:: Request 1 ::
In the forum post on Markov chains, what source did the writer use to learn about Markov chains?
:: Request 2 ::
Retype the forum post on Markov chains from "Your idea of" up to and including "like actual Voynichese.".

:: Text block ::
-=-=-

Apologies as always for any and all reinvented wheels.
Please forgive my ignorance. I taught myself everything I know about Markov chains from Wikipedia, in order to follow some of the good discussions that are happening these days about the statistical properties of the VMs text. My understanding of a Markov model of a dynamic system is one where the probability of any given state depends only on the state immediately prior. By "second-order transitional probability", I understand this to mean the probability of a state transition happening, given the prior two states, in the order they occurred. Do I understand this correctly?

Your idea of an "unmodulated carrier signal" has stuck with me, and I've been trying to think of a good way to model a periodically repeating system where many different paths are possible for each repetition, and each repetition's deviation from the default path can be brought into focus. Some kind of flowchart, where a line's deviation from qokeedy.qokeedy.qokeedy or daiin.chol.daiin.chol.daiin.chol can be meaningfully visualized. One of these days I'm going to start doodling on a whiteboard and come up with something. That said, this is a much easier project when the only state that matters in calculating the probability is the one immediately prior. But as your experiment above shows, taking the last two states into account produces a result that looks and feels much more like actual Voynichese.

-=-=-

:: Material provided ::
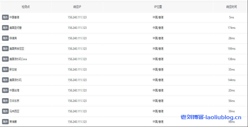The width and height of the screenshot is (248, 127).
Task: Click the 海外 badge beside 马来西亚
Action: point(5,111)
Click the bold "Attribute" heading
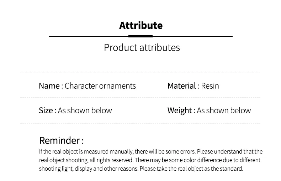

-=-=-

:: Exercise output 1 ::
Wikipedia.

:: Exercise output 2 ::
Your idea of an "unmodulated carrier signal" has stuck with me, and I've been trying to think of a good way to model a periodically repeating system where many different paths are possible for each repetition, and each repetition's deviation from the default path can be brought into focus. Some kind of flowchart, where a line's deviation from qokeedy.qokeedy.qokeedy or daiin.chol.daiin.chol.daiin.chol can be meaningfully visualized. One of these days I'm going to start doodling on a whiteboard and come up with something. That said, this is a much easier project when the only state that matters in calculating the probability is the one immediately prior. But as your experiment above shows, taking the last two states into account produces a result that looks and feels much more like actual Voynichese.